Yes, it is. Negative liberty underpins the entire system of Natural Rights that ennobled our Founders and underpinned our Constitution. The sort of rights guaranteed by the Bill of Rights can be defined as freedom from interference from the government. Positive liberty, contrarywise, can be defined, and this is being kind, as freedom to participate in goverment. Philosopher Isaiah Berlin categorizes people like John Locke and Adam Smith as champions of negative liberty, and people like Hegel and Marx as champions of the opposite.
Then I suppose my argument is with Berlin. I cannot understand how freedom from interference from any outside entity can be construed as negative.
Oh my! That’s as obscene an image as I’ve ever seen posted on Free Republic.
“I cannot understand how freedom from interference from any outside entity can be construed as negative”
That must be because you take the word “negative” as meaning “bad,” when of course that isn’t always the case. For instance, getting negative results on an AIDS test is a good thing. We use the term “negative” to describe the rights contained in the first ten amendments of the Constitution as “negative” because they negate, or “cause to be ineffective or invalid” government power.

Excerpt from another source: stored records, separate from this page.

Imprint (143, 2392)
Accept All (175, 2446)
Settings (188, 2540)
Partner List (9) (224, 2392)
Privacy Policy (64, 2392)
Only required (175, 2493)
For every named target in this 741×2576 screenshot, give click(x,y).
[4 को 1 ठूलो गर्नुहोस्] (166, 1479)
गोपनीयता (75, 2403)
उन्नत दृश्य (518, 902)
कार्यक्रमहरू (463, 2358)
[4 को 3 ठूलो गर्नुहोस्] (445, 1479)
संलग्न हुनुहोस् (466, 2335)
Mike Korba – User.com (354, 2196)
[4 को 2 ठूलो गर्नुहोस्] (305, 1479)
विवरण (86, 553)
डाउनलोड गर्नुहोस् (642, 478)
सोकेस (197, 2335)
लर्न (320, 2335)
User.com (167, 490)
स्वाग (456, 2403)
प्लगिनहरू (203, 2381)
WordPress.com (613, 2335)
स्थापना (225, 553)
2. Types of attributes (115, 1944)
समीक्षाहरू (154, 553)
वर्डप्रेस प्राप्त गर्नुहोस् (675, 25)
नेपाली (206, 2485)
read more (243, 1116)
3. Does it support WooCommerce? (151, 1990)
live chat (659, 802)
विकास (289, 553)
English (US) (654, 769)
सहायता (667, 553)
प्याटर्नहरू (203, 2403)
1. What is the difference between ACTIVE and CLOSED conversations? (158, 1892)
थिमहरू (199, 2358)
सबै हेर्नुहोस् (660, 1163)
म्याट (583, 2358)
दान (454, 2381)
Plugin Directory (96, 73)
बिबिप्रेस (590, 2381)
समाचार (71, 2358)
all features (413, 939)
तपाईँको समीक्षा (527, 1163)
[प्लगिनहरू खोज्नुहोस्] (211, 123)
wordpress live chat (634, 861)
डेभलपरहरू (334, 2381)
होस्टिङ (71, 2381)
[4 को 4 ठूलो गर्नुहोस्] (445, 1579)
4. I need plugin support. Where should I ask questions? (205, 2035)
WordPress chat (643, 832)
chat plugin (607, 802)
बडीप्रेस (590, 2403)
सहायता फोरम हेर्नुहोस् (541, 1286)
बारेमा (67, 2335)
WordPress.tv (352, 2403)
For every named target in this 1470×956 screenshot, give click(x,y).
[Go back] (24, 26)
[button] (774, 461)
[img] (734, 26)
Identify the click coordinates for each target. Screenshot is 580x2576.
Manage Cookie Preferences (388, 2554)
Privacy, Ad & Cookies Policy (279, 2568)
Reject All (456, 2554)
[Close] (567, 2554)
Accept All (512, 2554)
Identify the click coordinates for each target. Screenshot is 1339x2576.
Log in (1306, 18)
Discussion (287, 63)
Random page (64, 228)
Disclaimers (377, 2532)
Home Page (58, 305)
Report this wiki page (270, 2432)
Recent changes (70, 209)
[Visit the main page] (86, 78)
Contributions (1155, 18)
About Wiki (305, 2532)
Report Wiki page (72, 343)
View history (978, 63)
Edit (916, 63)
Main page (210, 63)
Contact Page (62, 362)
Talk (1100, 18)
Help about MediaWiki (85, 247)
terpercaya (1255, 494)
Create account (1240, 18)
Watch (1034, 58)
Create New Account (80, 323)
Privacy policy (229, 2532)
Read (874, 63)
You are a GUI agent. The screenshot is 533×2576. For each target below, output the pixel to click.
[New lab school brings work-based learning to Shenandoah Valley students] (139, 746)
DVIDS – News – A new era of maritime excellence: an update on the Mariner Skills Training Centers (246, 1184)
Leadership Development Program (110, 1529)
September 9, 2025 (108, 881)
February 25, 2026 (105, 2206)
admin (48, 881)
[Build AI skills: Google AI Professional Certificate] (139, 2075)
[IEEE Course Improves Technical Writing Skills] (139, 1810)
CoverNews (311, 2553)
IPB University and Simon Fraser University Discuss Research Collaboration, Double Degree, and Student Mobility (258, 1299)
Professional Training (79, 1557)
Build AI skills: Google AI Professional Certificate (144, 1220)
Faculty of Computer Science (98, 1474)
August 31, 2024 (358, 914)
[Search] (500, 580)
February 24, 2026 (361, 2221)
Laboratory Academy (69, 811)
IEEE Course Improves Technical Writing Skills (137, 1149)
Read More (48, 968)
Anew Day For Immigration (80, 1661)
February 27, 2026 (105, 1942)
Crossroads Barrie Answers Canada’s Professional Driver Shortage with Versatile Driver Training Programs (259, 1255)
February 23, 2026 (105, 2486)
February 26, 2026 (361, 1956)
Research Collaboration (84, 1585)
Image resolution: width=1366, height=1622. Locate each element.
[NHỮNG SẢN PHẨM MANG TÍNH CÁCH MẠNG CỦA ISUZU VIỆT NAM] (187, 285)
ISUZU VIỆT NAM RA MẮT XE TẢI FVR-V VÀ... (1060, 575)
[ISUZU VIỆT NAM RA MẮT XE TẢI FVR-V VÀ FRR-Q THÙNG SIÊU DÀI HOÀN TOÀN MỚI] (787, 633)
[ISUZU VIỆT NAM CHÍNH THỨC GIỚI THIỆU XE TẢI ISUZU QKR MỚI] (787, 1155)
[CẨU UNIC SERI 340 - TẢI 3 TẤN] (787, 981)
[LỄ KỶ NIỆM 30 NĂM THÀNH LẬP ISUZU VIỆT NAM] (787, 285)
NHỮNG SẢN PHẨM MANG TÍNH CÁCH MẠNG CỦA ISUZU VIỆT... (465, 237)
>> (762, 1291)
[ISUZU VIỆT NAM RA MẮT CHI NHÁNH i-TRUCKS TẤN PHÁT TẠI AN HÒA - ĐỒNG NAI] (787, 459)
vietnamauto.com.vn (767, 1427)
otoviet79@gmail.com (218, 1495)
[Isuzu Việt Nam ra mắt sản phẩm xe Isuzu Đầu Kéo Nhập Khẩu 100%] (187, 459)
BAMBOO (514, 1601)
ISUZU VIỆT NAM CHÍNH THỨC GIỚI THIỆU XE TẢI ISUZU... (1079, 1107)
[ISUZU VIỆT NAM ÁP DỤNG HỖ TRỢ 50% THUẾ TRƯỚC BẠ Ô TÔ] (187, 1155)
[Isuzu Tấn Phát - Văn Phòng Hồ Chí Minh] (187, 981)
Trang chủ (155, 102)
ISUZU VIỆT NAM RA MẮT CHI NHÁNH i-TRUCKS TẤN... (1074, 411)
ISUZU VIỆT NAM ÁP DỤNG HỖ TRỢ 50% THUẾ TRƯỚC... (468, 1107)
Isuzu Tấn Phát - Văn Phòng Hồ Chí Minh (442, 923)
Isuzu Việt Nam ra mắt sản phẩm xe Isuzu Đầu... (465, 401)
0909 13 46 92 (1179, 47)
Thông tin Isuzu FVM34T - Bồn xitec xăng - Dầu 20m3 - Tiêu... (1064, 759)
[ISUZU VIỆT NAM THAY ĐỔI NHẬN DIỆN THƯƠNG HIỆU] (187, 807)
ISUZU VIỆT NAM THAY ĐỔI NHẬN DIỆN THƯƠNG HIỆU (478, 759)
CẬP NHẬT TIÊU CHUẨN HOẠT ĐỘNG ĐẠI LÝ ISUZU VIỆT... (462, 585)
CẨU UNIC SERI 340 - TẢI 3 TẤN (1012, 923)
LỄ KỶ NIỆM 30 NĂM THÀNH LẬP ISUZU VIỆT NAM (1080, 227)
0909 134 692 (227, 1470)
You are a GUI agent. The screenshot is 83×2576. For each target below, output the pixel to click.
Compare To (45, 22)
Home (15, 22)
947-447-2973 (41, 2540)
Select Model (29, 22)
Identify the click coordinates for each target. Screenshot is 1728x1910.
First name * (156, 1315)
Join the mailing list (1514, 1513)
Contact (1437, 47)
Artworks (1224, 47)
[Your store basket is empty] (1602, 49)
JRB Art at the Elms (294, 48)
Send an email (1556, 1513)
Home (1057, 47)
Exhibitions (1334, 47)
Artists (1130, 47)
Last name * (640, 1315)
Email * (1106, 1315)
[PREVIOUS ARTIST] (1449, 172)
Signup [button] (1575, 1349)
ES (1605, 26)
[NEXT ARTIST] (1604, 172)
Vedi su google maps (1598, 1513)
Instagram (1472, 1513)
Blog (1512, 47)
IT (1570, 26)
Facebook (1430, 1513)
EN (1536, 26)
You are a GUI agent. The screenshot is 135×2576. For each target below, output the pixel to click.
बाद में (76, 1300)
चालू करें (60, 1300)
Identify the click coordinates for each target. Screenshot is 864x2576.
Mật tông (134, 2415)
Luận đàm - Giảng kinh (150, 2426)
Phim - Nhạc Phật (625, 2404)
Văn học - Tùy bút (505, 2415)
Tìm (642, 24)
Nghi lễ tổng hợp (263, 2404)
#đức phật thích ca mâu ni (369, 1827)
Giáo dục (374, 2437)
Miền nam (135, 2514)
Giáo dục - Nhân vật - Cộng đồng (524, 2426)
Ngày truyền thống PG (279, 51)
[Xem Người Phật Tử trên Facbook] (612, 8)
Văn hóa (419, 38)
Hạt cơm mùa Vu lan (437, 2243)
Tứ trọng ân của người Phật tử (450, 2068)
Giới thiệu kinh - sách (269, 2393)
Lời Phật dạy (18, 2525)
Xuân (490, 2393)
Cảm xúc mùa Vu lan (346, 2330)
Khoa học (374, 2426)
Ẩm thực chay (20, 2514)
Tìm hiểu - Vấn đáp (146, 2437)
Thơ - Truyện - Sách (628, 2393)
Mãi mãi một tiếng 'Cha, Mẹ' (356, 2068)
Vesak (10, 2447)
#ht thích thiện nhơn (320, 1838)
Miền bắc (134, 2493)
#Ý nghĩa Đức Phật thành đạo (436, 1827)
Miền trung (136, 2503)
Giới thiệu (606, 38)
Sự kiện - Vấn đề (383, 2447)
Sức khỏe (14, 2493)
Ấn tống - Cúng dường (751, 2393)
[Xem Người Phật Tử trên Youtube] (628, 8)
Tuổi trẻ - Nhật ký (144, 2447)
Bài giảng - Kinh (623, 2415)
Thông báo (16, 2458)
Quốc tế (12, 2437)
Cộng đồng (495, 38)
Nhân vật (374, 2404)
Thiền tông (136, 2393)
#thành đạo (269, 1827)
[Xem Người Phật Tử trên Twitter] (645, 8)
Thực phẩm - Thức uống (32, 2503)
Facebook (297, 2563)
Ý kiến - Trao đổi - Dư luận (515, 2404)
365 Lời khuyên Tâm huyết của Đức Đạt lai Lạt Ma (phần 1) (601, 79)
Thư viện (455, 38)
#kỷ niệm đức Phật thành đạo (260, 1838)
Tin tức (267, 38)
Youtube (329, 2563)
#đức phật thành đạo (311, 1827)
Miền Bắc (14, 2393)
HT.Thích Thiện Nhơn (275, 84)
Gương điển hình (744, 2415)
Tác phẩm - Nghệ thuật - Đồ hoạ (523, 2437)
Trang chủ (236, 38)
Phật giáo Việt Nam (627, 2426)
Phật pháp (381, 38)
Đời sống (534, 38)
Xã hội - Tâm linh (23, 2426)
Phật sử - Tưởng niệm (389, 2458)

Going beyond Berlin, there are philosophers like Leo Strauss, who sees in all of modern philosophy—be it Locke, Rousseau, or Hegel—an unfortunate preference for negative liberty. Though he turns to classicism for a definition of what people ought to do, rather than what should not be done to them, Strauss doesn’t use the word “negative” as bad in itself. He uses it the same way Berlin, and everyone else, does.